# Olympic Basketball Thread



## UD40 (May 12, 2005)

Opening up play against France, up 66-48 in the 3rd right now.

9 pts, 8 ast, 5 reb for LeBron thus far.


----------



## UD40 (May 12, 2005)

*Re: Team USA Thread*

The way Deron Williams sees the floor is amazing.


----------



## Wade County (Jun 22, 2003)

*Re: Team USA Thread*

Can we make this the Olympic Basketball thread?

Go Boomers! (sigh we arent getting shit)


----------



## Dynasty Raider (Nov 15, 2002)

*Re: Team USA Thread*

I agree ... should be in the General Forum for all to contribute. Refers only to USA Basketball Team.


----------



## Adam (Jan 28, 2003)

*Re: Team USA Thread*



Dynasty Raider said:


> I agree ... should be in the General Forum for all to contribute. Refers only to USA Basketball Team.


For you to agree somebody would have had to suggest that first.


----------



## UD40 (May 12, 2005)

*Re: Team USA Thread*

I'm all for making this a general Olympics bball thread. Can one of the mods change the title?

Day 1 is in the books:

Group A:
Nigeria-60
Tunsia-56

Argentina-102
Lithuania-79

USA-98
France-71

Group B:
Brazil-75
Australia-71

Russia-95
Great Britain-75

Spain-97
China-81


----------



## Wade2Bosh (Mar 31, 2004)

*Re: Team USA Thread*

Give me a title and I'll change it.

Went with what WC said "Olympic Basketball Thread"


----------



## Dee-Zy (Jan 12, 2006)

Now that I see the scoreboard of the day, I'm surprised to see china score so well against a team as big as Spain and who have very good defenders like Ibaka.


----------



## UD40 (May 12, 2005)

China was hanging with them for the first half. Yi had himself a hell of a game.


----------



## UD40 (May 12, 2005)

Set of games for tomorrow:

*Group A*:

Lithuania vs. Nigeria
Franc vs. Argentina
Tunsia vs. USA

*Group B*:

Russia vs. China
Australia vs. Spain
Great Britain vs. Brazil


----------



## Porn Player (Apr 24, 2003)

GB needs a big performance if we have any hope.


----------



## Porn Player (Apr 24, 2003)

Rooting for LTU to get some confidence back against Nigeria.


----------



## Dee-Zy (Jan 12, 2006)

Spain Brazil should be fun,

China cold never hold on to anything. It was a close game half way through the 2nd, I was surprised, but Spain closed out the quarter with a 12 point lead. Honestly, the way Spain was playing, it looked like they were playing pick up. Navarro was killing it going inside at will in the first half.

########

= COMPLETE THE FOLLOWING =
A - Answer these from the Olympic basketball thread, one line each:
(i) What was the final score of the USA's Day 1 game against France?
(ii) What title was the thread changed to?
(iii) Which China player is said to have had a great game against Spain?
B - Carry on the Olympic basketball thread, picking up after its final post.

= SOURCE DATA =
########

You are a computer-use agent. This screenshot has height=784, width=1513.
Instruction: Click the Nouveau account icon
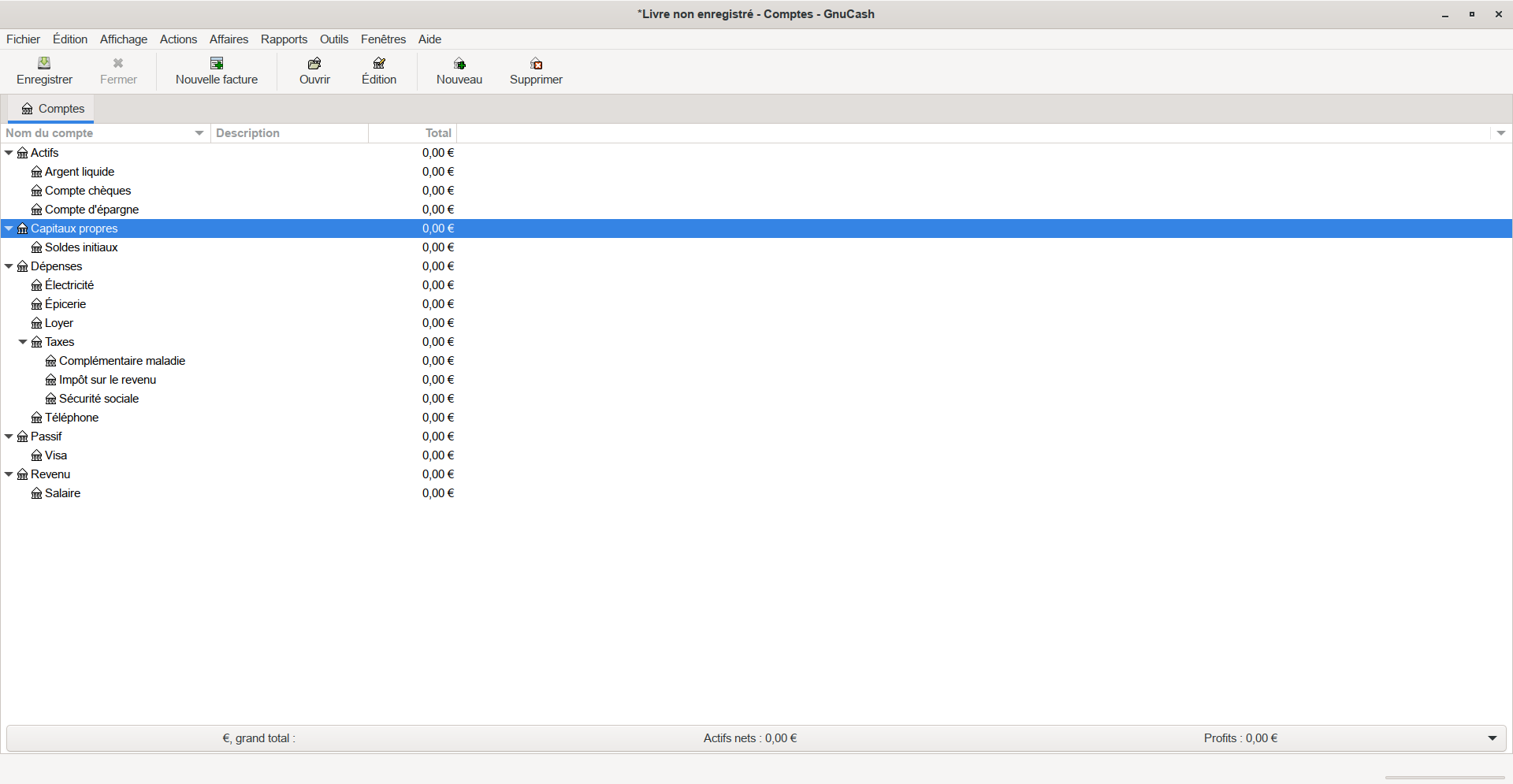click(x=459, y=63)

########

= TASK ANSWERS =
A -
(i) USA 98, France 71
(ii) "Olympic Basketball Thread"
(iii) Yi

B -
Don't be fooled by the numbers, Yi had monster numbers but they were almost empty stats. I was surprised how much he put up by the way he was playing. He had a very quiet game except for 5 posessions or so. He had a sick drive by Marc Gasol from the 3 point line and dunked it strong with 2 hands. It was great to see.


----------



## Dwyane Wade (Oct 12, 2004)

What time is the USA game and channel?


----------



## UD40 (May 12, 2005)

^ 5:15 pm, EST.


----------



## Jace (Sep 26, 2005)

*Re: Team USA Thread*

Am I the only one who's repeatedly annoyed by every analyst (and Kobe) saying Westbrook has that "Dwyane Wade in Beijing" role? Dwyane came off the bench earlier and usually first, for one. Second, he played way better than Westbrook has played so far, making great plays on both ends (Russ has been playing good D also), passing, finishing, creating, not making constant boneheaded plays. RW hasn't played anywhere near Dwyane's level in '08. I understand they're both athletic, scoring, combo-guards, but that comparison is beyond silly.

And why did both US teams stop wearing the dual-tone shorts? I was shocked by them at first, but they grew on me way more than the still-god-awful "USA" script, especially the road version.



Wade County said:


> Can we make this the Olympic Basketball thread?
> 
> Go Boomers! (sigh we arent getting shit)


Hah, was gonna suggest this while watching y'all play Brazil.


----------



## UD40 (May 12, 2005)

Brazil is a dark horse to medal, in my book.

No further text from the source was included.